## [Data provided]
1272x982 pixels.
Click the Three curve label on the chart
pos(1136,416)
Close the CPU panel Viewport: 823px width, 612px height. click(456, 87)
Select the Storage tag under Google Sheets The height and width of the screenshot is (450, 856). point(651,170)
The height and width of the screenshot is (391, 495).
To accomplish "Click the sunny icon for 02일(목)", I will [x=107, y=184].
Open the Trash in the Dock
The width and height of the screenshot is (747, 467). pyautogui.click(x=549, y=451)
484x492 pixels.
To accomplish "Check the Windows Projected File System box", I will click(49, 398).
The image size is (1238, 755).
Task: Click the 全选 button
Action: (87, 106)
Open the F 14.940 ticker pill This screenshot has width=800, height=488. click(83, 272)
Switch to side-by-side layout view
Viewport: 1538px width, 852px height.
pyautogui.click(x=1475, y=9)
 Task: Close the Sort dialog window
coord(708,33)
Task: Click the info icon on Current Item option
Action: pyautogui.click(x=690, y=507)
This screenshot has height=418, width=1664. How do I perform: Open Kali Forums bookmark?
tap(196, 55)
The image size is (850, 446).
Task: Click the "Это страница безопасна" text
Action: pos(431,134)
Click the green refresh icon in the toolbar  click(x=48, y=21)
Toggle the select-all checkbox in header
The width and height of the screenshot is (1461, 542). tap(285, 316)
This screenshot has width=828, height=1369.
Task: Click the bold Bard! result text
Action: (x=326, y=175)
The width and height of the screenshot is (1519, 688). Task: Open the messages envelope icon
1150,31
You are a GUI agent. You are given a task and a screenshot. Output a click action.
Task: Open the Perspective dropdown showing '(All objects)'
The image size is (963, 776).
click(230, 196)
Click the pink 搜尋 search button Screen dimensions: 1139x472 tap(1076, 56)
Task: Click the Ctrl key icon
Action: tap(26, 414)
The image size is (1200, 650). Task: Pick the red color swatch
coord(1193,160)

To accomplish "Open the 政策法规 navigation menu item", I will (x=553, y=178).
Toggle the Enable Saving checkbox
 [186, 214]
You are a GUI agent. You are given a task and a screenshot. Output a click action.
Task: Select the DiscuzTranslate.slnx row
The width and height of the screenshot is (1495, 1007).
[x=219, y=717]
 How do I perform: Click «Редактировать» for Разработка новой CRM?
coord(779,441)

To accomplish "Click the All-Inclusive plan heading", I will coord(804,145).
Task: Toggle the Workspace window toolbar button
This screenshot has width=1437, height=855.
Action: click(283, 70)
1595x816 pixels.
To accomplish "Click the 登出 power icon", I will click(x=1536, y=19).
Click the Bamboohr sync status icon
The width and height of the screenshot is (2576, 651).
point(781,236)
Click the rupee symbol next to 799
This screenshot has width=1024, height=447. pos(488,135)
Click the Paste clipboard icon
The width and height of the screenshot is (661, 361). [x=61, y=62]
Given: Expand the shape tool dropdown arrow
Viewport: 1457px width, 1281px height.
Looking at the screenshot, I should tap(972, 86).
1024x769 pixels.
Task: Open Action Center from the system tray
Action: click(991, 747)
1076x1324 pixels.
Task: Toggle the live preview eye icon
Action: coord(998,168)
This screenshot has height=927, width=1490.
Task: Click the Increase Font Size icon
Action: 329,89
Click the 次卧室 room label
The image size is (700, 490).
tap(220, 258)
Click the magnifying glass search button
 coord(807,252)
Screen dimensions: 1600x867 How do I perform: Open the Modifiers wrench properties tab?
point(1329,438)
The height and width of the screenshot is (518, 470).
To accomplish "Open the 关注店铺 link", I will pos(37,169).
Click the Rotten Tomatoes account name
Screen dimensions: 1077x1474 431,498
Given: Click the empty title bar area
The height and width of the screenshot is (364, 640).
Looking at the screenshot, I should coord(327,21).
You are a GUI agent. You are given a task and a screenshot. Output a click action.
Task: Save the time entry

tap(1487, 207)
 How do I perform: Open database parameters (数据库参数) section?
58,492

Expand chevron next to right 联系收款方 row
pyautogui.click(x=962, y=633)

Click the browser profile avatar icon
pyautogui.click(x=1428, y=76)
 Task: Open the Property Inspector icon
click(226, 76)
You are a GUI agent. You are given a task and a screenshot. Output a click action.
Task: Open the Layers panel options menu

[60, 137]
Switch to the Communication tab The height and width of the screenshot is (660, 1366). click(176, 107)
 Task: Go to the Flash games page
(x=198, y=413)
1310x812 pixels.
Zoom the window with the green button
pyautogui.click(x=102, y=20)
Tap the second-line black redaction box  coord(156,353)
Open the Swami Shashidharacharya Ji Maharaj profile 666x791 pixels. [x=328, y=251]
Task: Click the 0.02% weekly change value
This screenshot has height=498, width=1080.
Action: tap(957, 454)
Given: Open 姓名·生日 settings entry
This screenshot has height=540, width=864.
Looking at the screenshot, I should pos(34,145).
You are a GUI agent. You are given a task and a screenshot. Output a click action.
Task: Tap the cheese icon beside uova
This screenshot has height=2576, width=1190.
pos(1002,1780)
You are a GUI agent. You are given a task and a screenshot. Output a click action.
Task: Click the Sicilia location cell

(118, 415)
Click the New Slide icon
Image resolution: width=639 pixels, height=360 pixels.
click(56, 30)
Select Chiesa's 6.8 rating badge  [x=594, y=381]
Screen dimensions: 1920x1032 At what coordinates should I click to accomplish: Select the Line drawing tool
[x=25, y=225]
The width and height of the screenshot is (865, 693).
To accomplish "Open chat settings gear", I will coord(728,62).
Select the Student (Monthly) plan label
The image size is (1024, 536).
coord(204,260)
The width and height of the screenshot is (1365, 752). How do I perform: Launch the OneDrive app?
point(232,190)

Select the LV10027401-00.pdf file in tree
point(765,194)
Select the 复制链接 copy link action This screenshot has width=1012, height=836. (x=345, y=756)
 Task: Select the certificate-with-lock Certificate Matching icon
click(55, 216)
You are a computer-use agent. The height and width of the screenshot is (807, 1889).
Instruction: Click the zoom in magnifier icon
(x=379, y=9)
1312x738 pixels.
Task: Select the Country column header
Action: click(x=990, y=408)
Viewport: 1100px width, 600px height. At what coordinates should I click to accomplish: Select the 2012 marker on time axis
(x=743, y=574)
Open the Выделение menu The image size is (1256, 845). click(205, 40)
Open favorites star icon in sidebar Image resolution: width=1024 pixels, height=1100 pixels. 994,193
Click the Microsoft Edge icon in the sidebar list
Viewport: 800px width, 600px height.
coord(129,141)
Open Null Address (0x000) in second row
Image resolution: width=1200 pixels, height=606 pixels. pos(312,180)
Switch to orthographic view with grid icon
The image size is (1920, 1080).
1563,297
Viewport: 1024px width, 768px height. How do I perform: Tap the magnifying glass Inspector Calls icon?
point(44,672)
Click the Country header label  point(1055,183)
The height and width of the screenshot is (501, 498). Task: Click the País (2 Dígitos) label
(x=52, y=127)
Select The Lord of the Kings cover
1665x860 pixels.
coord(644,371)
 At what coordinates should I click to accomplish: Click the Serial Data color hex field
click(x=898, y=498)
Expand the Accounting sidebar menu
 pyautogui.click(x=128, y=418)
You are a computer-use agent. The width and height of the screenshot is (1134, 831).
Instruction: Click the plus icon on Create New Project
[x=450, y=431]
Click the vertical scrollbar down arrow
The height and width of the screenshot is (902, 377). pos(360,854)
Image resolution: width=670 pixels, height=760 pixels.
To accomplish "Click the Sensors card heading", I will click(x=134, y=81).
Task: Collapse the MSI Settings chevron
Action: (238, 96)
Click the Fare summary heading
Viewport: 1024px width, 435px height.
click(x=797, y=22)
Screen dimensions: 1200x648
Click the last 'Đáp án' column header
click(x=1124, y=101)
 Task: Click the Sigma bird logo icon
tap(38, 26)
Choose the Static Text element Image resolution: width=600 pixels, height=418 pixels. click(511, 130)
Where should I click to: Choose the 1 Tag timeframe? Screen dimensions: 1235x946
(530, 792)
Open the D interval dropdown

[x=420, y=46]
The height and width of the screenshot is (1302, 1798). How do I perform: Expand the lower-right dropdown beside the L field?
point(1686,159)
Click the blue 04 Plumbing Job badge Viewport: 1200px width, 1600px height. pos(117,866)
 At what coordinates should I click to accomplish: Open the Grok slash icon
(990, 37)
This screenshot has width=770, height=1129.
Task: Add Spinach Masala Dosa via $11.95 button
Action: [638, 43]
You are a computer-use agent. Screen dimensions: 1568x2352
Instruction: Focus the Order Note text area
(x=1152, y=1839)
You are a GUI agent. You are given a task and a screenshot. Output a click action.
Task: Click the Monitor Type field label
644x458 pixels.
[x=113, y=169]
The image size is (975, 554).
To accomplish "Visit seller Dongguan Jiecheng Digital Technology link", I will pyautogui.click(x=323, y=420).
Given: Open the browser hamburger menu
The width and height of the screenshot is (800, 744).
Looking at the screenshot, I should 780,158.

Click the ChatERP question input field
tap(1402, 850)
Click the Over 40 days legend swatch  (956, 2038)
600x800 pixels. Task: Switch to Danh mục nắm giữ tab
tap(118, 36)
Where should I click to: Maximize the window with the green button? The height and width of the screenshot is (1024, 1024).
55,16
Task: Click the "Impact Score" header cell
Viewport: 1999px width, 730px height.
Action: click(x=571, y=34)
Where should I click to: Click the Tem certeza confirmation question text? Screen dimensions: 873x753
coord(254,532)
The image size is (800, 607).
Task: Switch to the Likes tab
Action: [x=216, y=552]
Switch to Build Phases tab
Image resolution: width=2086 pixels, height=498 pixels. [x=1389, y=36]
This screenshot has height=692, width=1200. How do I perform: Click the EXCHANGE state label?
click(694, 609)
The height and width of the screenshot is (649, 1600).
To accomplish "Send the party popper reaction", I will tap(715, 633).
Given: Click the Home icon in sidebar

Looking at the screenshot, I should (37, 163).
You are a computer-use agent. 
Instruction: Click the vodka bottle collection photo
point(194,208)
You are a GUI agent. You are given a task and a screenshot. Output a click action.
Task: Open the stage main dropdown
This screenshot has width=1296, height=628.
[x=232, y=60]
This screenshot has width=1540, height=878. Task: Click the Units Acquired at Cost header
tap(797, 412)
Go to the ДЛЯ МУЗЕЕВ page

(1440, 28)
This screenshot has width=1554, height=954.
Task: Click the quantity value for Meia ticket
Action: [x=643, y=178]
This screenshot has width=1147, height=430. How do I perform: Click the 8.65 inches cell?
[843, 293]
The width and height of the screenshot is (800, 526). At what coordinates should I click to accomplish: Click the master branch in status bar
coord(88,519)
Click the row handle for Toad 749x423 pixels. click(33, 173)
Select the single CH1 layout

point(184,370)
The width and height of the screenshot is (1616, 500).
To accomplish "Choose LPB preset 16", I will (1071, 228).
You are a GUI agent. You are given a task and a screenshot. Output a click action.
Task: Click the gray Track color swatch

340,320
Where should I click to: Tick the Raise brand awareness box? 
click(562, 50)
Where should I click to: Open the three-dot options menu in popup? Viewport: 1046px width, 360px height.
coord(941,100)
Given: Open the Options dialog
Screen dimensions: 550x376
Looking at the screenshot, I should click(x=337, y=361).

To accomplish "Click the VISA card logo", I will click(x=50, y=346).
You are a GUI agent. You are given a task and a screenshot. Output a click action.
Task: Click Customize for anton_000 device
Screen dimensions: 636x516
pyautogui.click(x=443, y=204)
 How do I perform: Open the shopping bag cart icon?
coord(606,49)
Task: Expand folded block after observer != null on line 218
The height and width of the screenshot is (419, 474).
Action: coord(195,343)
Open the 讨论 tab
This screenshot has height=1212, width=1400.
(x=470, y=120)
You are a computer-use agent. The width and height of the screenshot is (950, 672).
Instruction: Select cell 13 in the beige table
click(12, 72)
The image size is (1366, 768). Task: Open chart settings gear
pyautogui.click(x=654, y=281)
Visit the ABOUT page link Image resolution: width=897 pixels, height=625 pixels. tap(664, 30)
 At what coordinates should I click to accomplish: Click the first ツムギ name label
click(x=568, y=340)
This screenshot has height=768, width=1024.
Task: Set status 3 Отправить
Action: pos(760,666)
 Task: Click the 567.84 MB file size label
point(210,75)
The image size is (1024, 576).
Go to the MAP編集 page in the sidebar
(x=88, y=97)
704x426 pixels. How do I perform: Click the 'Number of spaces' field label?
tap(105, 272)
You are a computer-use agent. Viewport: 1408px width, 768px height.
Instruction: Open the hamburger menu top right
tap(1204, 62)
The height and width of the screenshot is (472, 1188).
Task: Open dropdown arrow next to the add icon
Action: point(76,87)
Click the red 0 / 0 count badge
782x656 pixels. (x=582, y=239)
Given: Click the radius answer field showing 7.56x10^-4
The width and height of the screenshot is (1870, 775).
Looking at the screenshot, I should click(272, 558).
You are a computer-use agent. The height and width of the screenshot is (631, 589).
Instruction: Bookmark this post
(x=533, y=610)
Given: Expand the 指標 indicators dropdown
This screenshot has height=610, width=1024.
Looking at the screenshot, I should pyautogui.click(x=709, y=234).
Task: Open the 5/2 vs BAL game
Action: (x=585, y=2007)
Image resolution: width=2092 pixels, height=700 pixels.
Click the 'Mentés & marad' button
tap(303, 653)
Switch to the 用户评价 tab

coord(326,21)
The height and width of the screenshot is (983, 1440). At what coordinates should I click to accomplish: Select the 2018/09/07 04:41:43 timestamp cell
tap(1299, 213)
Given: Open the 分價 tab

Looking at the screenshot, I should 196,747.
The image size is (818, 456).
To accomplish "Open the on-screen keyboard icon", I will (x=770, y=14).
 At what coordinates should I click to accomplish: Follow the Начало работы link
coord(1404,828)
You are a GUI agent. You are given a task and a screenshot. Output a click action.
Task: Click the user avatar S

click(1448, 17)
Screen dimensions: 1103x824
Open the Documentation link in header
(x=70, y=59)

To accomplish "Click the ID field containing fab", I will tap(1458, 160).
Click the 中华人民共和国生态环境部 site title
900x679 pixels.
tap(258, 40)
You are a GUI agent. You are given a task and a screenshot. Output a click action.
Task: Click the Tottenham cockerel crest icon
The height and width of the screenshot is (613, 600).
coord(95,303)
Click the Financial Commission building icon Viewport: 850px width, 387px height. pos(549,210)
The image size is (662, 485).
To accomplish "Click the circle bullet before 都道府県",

## [Exercise aim]
Look over the listing above. Pick out and copy every line that includes "Visit".

## [Exercise response]
To accomplish "Visit seller Dongguan Jiecheng Digital Technology link", I will pyautogui.click(x=323, y=420).
Visit the ABOUT page link Image resolution: width=897 pixels, height=625 pixels. tap(664, 30)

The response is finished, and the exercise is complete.